Derivation of “rational”
economic behavior from hyperbolic discount curves

George Ainslie
Veterans Affairs Medical Center, Coatesville PA, USA
University of Cape Town, South Africa
George.Ainslie@va.gov

This material is the result of work supported with resources and the use of facilities at the Department of Veterans Affairs Medical Center, Coatesville, PA, USA, and is thus not subject to copyright. The opinions expressed are not those of the Department of Veterans Affairs of the US Government.

Published in: American Economic Review, 81, 334-340, 1991.

(References updated for this online edition.)

Recent research has discovered frequent anomalies in the utilitarian reasoning of the normal human adult (Amos Tversky and Daniel Kahneman, 1981; Richard Thaler 1987). One of these seems especially inimical to a rational market economy: the finding that peoples' preference for a smaller good vs. a greater but more delayed good often changes as a function of the time the choice is made, even though the difference in delay stays constant. For instance, a majority of adults report that they would rather have $50 immediately than $100 in 2 years, but almost no one prefers $50 in 4 years over $100 in 6 years, even though this is the same choice seen at 4 years' greater distance (see myself and V. Haendel, 1983, for a systematic study).

Such change of preference as a function only of elapsing time is not an isolated finding, but has been observed in under graduates choosing between longer or shorter periods of access to a video game or relief from noxious noise; in women deciding whether or not to have anaesthesia for childbirth; in substance abuse patients choosing between different amounts of real money; and even in animals choosing between two amounts of food at different delays (see my 1992 book, ch. 3).

According to conventional utility theory, the value of delayed goods is discounted in an exponential curve; the curves from two alternative amounts of the same good available at different times should never cross in the absence of new information.
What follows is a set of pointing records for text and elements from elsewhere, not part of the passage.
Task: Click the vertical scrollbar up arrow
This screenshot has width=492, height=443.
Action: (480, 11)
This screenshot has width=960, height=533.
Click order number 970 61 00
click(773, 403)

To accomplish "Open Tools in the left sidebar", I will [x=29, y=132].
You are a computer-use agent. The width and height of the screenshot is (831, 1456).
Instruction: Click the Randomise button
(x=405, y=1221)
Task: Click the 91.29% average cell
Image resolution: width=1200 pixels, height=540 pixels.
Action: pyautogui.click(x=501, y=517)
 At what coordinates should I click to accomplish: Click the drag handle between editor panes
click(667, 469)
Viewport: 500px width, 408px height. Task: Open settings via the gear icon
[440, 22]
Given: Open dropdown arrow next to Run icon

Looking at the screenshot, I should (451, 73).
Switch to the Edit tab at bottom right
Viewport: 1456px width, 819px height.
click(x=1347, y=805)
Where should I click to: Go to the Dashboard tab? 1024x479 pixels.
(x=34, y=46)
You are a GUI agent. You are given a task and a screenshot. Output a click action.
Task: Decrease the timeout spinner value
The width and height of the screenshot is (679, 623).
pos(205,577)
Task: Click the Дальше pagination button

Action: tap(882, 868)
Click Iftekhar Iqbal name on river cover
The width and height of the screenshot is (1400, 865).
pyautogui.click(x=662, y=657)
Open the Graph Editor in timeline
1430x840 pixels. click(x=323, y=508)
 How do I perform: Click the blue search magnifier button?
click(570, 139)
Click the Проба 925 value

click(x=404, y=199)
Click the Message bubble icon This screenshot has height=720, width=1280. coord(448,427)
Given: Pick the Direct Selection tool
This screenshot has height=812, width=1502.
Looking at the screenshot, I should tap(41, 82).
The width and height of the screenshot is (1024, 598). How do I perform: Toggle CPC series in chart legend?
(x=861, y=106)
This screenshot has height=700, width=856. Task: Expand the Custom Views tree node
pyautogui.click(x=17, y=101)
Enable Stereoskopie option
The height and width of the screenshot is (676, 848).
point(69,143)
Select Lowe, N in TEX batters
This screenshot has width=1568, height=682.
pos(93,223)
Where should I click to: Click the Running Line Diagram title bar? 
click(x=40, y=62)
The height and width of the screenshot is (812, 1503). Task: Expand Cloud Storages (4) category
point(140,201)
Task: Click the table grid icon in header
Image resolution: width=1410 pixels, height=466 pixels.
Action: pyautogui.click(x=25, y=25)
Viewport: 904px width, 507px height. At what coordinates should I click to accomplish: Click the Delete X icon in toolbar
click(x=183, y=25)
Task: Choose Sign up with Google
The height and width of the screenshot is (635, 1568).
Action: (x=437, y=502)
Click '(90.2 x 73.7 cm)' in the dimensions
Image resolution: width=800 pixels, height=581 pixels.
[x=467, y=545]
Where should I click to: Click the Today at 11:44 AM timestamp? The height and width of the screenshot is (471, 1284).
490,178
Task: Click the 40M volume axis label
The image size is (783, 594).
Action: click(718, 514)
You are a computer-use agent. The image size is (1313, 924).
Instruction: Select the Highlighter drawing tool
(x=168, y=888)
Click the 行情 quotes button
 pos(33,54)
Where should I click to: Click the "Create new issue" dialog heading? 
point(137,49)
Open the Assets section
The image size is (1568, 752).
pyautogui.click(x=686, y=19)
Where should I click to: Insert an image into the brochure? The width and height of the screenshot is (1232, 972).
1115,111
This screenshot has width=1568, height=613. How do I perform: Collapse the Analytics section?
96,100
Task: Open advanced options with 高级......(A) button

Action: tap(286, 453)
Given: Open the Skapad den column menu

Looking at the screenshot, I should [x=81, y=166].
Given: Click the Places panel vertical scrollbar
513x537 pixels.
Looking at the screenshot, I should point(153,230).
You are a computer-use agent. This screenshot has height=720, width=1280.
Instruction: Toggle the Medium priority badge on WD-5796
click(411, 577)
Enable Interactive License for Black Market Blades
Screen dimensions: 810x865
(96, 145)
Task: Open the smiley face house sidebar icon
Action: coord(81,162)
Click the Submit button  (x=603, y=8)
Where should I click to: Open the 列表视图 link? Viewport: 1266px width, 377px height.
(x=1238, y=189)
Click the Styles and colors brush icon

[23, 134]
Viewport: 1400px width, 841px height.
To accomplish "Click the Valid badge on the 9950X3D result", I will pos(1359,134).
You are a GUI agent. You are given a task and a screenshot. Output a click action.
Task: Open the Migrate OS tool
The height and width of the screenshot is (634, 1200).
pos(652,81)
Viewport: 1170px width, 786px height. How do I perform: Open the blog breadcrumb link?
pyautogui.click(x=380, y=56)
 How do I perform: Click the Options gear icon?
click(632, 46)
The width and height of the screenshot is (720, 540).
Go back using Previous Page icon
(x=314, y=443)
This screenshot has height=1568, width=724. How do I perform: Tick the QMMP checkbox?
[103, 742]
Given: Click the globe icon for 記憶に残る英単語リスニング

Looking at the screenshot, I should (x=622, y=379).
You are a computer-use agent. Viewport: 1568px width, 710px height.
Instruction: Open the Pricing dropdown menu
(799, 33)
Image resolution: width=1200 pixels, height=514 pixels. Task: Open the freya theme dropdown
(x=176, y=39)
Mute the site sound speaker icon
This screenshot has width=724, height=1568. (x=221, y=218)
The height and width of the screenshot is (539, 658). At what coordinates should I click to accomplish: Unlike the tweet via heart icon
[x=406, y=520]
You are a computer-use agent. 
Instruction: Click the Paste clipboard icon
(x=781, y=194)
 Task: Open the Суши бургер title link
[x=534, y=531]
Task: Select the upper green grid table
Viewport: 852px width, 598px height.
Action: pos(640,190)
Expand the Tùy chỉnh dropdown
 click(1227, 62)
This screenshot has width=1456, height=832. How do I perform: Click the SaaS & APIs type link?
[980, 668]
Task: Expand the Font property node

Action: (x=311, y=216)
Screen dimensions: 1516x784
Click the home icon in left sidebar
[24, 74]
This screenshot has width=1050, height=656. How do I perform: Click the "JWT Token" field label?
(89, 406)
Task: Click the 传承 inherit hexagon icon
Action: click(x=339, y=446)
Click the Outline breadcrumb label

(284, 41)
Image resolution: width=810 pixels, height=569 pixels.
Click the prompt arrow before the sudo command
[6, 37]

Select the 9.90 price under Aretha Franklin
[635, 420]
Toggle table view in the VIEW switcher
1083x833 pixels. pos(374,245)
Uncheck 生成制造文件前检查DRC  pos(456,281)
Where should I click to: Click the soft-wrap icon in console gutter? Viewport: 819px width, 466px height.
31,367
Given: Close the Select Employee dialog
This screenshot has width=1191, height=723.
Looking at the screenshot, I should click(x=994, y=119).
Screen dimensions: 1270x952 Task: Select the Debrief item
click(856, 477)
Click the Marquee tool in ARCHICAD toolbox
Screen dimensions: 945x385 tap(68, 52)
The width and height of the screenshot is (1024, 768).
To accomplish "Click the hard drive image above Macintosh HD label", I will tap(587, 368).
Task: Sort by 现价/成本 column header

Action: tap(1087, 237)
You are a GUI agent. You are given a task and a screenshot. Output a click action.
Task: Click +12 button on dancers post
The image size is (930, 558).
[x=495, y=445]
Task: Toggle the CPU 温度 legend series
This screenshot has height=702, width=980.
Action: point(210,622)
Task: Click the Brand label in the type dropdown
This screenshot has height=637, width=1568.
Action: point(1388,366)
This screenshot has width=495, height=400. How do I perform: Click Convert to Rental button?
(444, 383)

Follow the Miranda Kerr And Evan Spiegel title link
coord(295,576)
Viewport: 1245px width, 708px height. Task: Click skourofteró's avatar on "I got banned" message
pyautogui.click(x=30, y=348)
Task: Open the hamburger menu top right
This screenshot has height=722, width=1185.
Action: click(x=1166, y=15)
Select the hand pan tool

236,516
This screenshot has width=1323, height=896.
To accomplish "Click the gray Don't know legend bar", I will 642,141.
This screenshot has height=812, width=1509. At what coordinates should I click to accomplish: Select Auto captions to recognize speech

However, when behavioral psychologists have conducted parametric studies of choice, they have found a radically different discount function that has become known as Herrnstein's matching law. Various experimental designs have given the curve a number of specific forms, but all are hyperbolic more bowed than an exponential curve, so that preference for goods of different sizes at different delays will indeed change as a function of time. The best version of this discount curve for a single good is probably J.E. Mazur's (1987):

(1) V = A / (ζ + Γ( T–t ) )

where V is the good's value (its ability to compete with alternatives), A is its amount, T is the time at which each good is available, and t the time of the behavior that obtains it (so that T–t is its delay from the moment of choice), ζ is an empirical constant that determines value at zero delay, and Γ is an empirical constant that modifies the steepness of the delay gradient. In the limited data available, neither constant seems to range far from 1.0.

If formula (1) is used to compare two goods separated by three units of time, the later good objectively twice as large as the earlier, the indifference point (where Vlater = Vearlier) occurs when the earlier good is available two units of time from the moment of choice. At a delay of five units, the larger good is preferred by 2/(1 + 5 + 3) = 2/9 to 1/(1+ 5) = 1/6, while at one unit the larger good loses by 2/5 to 1/2. The smaller good is temporarily preferred to the larger when the delay is short.

Insofar as choice is governed by the matching law, a tendency to form temporary preferences will present a major obstacle to rational planning: Any plan requiring a prolonged course of action will fail unless the person can arrange consistent motivation for or binding commitment to it. Looking at the long view, he may want to be generally thin, brave, and prudent, but to accomplish this, he will have to overcome strong desires for food, escape, and financial abandon in the immediate future. Ulysses and the Sirens will not be a remote fantasy but a central problem of life.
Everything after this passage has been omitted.